Here’s the client alert that my firm is sending out for Bilski, hot off the presses!

Today the U.S. Supreme Court released its long-awaited decision in Bilski v. Kappos, a case that was expected to have wide-reaching impact in deciding the bounds of patentable subject matter, especially with regard to patents relating to business methods and software.  The Court affirmed that business methods and software are eligible for patent protection unless they are written to cover “laws of nature, physical phenomena, and abstract ideas.”  The Court held that the ‘machine-or-transformation’ test used by the Court of Appeals for the Federal Circuit is not the only test for determining patent eligibility. The decision appears to preserve the status quo and leaves the door open for patents directed to software and business methods.

The claims of the Bilski patent application are directed to a business method relating to hedging risk in the energy market.  Previously, the Federal Circuit held that the claims of the Bilski application were not eligible for patent protection, stating that a claim to a process must either (1) be tied to a particular machine or apparatus, or (2) transform a particular article into a different state or thing.  The Federal Circuit held that this “machine-or-transformation test” was the sole test for determining patent eligibility of a process.

In an opinion written by Justice Kennedy, the Supreme Court agreed, as expected, that the claims of the Bilski application are not patent-eligible subject matter.  In interpreting Section 101 of the U.S. patent laws, the Court held that “the machine-or-transformation test is a useful and important clue, an investigative tool, for determining whether some claimed inventions are processes under § 101,” but that the test is “not the sole test for deciding whether an invention is a patent-eligible ‘process.'”  The Court also held that “Section 101 similarly precludes the broad contention that the term ‘process’ categorically excludes business methods.”

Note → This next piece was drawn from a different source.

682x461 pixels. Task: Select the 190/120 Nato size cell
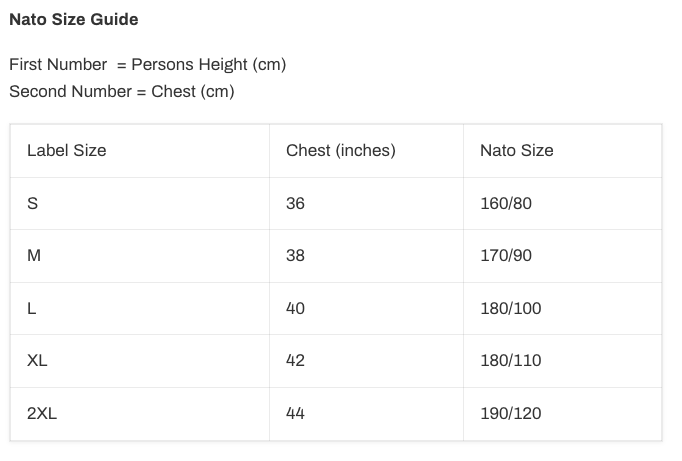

While the Supreme Court left open the door to patent eligibility, it did little to clarify how to pass through that door.  Today’s opinion referred to legal principles given by the Court in its previous decisions in Benson, Flook, and Diehr.  Claims to software or business methods that do not pass the machine-or-transformation test may nevertheless be eligible for patent protection if an argument for patent eligibility can be made under those principles.  Nevertheless, it remains unclear exactly where the line is drawn.

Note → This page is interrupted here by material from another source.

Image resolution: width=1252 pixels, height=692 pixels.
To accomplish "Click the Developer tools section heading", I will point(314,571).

In sum, it appears that the Supreme Court passed on the opportunity to make any large change in the patentability of software or business methods.  For software companies and other entities involved with patents in this area, this opinion appears to preserve the status quo.

A lot of the internal debate centered around whether the machine-or-transformation test is actually valid anymore. The Court never explicitly came out and said that it shouldn’t be used any more, but they did obliquely state that it is “atextual” and “not the sole test.”

It seems to me that, going forward, you can only rely on it to a point. An Examiner can reject a claim that passes the test, or allow a claim that doesn’t pass the test, so long as there is a compelling reason against or for the claim covering more than an abstract idea. If you’re fighting a rejection based on a failure to pass the test, arguing that it is or is not an abstract idea might be the way to go, even though crafting such an argument seems to be more than a little abstract in itself.